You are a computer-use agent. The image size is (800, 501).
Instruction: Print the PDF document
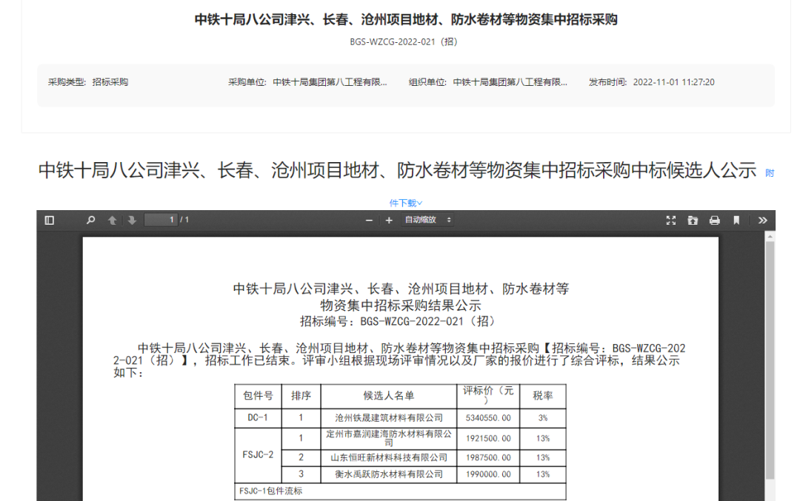[714, 220]
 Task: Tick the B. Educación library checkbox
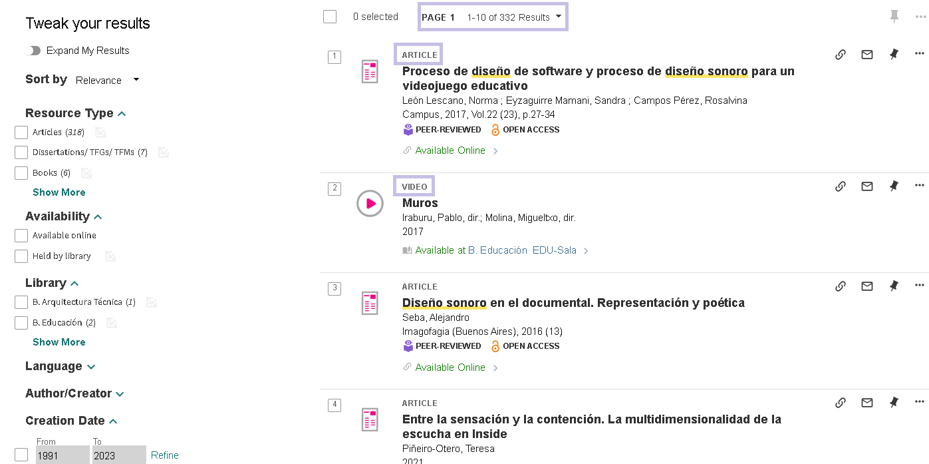coord(21,323)
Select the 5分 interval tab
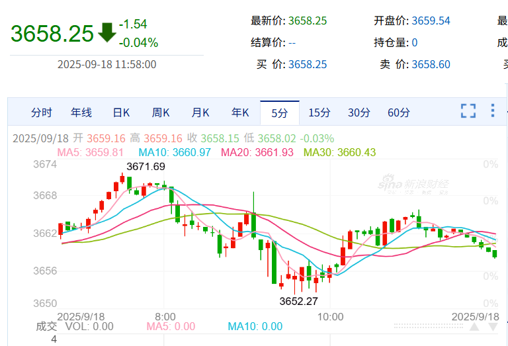Image resolution: width=508 pixels, height=346 pixels. coord(280,113)
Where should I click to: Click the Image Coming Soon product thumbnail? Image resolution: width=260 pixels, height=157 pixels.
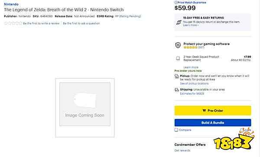85,108
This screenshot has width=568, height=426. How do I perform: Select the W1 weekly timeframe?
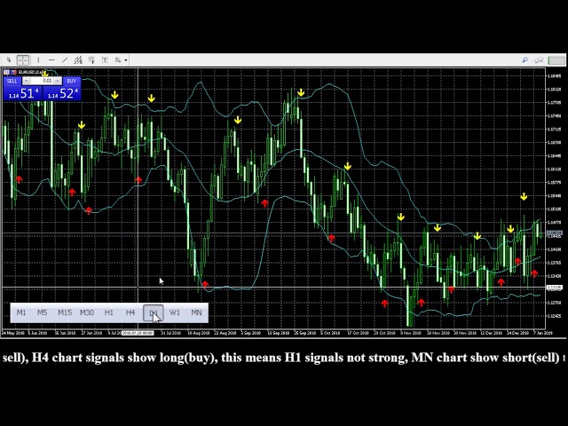(175, 312)
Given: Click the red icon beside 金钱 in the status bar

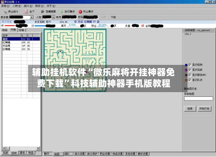Looking at the screenshot, I should pyautogui.click(x=143, y=26).
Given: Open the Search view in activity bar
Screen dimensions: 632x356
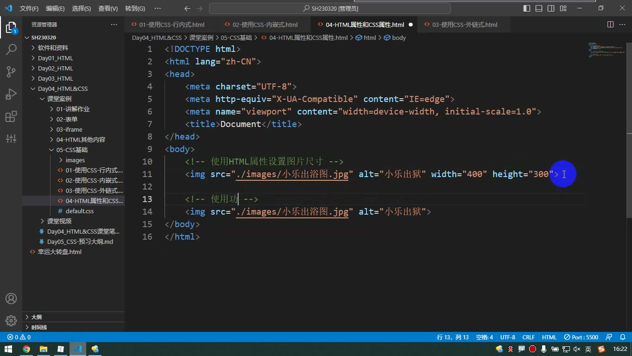Looking at the screenshot, I should [x=11, y=49].
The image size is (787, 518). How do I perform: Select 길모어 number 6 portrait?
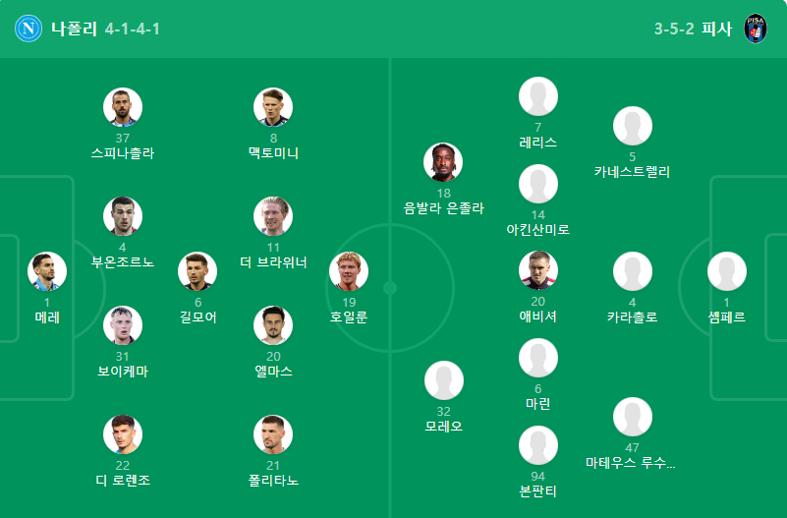coord(197,271)
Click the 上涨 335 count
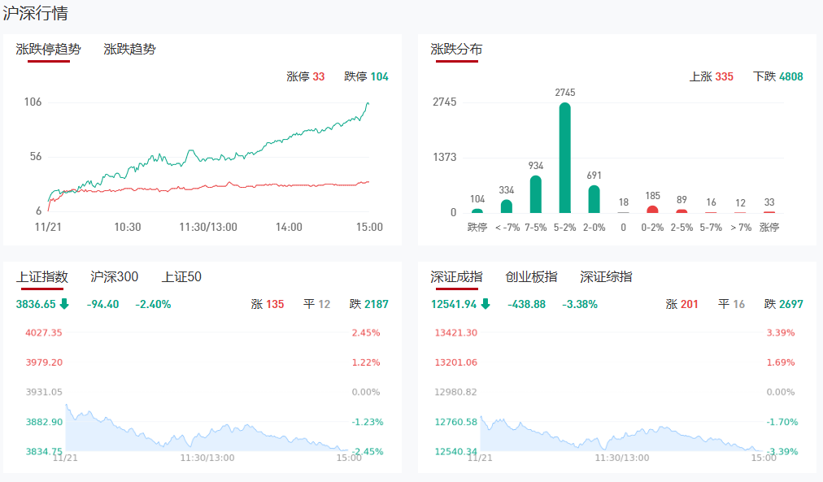Image resolution: width=823 pixels, height=482 pixels. (x=712, y=77)
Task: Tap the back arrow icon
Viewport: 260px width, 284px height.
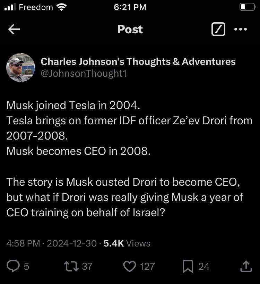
━━━━━━━━━━━━━━━━
What you should do: Only the lines above starting with the line with "Where should I" and going on through the line with "Given: Open the Search view in activity bar" belong in the answer; repeat them exactly, minus any picture.

Written answer:
Where should I click to: Click the Image Coming Soon product thumbnail? Image resolution: width=260 pixels, height=157 pixels.
85,108
This screenshot has width=568, height=426. How do I perform: Select the W1 weekly timeframe?
(175, 312)
Given: Click the red icon beside 金钱 in the status bar

Looking at the screenshot, I should pyautogui.click(x=143, y=26).
Given: Open the Search view in activity bar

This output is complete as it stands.